The present invention relates generally to an engine control system for a turbocharged internal combustion engine, particularly for an automotive gasoline engine. More specifically, the invention relates to a knock-free engine control for an automotive internal combustion engine with a turbocharger for preventing engine knocking and maximizing fuel efficiency and engine performance.
As is well known, a turbocharged engine has a much greater tendency to knock than non-turbocharged engines. This is because the intake air temperature of the turbocharged engine is rather high and the compression in the engine cylinder is higher than in non-turbo charged engines. Therefore, knock control or suppression in the turbocharged engine is more important than in non-turbo charged engines.
Conventionally, various attempts have been made to develop a knock control system responsive to engine knocking to control spark ignition timing and maximum charge pressure in order to avoid harmful engine knocking and increase of exhaust temperature, while simultaneously minimizing engine performance loss and keeping the fuel/performance efficiency at a reasonable level.
One approach has been reported in SAE Technical Paper Series No. 810060 (Feb. 23-27, 1981), by J. E. Rydquist et al. entitled "A Turbocharged Engine with Microprocessor Controlled Boost Pressure". In this report is disclosed an attempt at electronic or microcomputer control of a wastegate setting as well as spark timing when harmful engine knocking occurs. It is found in the report that experiments for knock control were made by controlling ignition timing only, charge pressure boost only and the combination thereof, and the final result is that the combination of ignition timing control and boost control is the most favorable.
As will be appreciated, the best torque range for engine performance varies significantly depending on fuel octane number and/or mechanical octane number.

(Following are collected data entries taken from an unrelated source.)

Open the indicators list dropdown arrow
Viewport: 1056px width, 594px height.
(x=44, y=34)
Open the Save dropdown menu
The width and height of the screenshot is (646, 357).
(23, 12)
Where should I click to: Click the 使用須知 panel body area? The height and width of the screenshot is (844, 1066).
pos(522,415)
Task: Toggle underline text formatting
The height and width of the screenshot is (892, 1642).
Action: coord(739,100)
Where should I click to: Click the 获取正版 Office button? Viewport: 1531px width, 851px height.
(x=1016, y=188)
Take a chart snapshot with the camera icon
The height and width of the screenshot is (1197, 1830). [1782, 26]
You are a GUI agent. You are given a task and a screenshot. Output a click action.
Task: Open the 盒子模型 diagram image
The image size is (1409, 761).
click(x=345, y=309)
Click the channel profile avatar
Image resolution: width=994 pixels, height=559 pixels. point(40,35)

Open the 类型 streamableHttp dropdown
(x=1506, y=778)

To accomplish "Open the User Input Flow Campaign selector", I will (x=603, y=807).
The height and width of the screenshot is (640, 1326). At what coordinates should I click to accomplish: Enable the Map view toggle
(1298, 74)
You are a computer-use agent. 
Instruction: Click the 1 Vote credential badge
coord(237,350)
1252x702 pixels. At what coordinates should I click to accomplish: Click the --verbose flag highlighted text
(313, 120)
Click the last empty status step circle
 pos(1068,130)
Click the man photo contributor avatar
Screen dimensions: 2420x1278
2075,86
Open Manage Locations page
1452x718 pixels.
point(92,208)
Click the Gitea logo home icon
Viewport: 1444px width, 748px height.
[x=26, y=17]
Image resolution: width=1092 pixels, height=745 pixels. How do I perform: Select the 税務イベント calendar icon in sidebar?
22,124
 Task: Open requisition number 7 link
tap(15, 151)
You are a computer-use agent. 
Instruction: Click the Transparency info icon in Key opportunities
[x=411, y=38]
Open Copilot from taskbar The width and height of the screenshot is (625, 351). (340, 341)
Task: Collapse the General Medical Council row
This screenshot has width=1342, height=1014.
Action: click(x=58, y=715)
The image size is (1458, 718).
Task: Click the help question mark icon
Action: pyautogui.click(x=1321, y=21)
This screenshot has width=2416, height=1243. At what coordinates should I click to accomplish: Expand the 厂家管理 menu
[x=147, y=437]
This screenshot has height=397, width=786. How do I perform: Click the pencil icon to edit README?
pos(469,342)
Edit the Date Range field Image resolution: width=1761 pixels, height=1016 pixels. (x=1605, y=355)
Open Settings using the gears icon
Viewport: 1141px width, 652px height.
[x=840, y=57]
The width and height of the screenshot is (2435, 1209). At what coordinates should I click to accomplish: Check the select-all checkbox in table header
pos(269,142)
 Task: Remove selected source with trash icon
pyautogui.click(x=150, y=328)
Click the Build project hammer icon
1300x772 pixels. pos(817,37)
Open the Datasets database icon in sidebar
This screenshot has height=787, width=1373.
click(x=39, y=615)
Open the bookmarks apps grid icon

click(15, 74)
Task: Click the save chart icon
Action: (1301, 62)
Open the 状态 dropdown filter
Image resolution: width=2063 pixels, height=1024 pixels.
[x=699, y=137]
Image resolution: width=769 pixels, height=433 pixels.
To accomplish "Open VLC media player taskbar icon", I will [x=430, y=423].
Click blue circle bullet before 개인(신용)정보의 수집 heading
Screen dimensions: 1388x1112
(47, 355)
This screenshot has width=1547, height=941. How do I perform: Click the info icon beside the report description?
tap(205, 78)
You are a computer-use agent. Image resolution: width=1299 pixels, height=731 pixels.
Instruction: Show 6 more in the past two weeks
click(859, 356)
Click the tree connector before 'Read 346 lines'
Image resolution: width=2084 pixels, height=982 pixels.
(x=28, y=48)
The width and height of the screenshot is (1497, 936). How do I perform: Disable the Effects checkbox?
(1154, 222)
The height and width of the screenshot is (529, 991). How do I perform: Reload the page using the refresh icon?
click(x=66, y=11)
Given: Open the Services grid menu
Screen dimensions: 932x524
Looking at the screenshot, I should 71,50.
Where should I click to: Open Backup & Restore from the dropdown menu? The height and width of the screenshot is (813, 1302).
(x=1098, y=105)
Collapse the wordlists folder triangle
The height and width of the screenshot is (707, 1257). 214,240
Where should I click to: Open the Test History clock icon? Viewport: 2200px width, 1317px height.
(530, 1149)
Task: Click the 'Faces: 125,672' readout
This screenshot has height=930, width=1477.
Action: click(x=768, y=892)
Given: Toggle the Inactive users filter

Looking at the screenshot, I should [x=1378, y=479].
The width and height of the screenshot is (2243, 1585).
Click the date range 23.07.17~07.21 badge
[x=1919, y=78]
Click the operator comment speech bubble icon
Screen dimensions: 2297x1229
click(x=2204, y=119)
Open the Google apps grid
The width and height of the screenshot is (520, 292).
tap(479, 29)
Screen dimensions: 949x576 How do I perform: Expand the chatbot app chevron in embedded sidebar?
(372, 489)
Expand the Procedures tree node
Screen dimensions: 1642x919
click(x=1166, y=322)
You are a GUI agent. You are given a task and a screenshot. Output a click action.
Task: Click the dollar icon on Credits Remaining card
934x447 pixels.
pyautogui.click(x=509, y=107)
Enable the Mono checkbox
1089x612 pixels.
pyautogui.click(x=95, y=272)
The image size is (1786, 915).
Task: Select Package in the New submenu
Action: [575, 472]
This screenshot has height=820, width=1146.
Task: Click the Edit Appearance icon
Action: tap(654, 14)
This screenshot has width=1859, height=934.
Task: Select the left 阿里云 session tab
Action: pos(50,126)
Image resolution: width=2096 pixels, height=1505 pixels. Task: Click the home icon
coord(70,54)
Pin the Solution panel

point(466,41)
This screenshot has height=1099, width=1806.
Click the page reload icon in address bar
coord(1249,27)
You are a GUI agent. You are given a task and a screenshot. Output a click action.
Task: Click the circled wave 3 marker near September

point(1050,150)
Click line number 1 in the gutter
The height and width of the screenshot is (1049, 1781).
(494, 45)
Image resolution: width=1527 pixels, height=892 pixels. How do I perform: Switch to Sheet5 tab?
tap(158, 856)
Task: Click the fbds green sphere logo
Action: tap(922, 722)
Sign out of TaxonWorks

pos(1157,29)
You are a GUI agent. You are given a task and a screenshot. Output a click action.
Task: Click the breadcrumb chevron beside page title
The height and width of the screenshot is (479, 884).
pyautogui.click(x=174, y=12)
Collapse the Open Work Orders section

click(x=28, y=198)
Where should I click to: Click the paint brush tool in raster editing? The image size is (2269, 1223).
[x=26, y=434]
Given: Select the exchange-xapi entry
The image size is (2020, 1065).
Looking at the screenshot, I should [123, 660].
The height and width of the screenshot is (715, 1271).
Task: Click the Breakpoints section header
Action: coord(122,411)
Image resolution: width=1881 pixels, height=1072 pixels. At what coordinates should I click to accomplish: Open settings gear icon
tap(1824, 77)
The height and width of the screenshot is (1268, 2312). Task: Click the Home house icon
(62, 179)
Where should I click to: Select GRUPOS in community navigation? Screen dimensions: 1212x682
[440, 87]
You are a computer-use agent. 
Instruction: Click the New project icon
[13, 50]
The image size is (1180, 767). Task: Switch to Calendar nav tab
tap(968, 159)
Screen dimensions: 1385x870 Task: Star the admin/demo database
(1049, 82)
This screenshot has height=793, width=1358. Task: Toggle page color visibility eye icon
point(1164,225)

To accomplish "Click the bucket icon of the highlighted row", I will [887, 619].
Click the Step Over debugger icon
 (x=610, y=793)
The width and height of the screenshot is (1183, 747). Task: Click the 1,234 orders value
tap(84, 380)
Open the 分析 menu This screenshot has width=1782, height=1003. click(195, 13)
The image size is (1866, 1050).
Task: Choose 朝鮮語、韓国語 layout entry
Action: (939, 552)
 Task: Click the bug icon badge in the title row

In addition, charge pressure and ignition timing are interrelated with respect to engine output. Therefore, frequent control corrections with reference to various engine operation parameters, such as corrections based on an intake air temperature, transient characteristics and so forth, are required to avoid an excessive increase of the exhaust gas temperature and to limit fluctuation of spark advance angle due to engine knocking in order to maximize engine performance while maintaining suitable fuel efficiency. Thus, knock control in turbocharged engines tends to be quite complicated and difficult.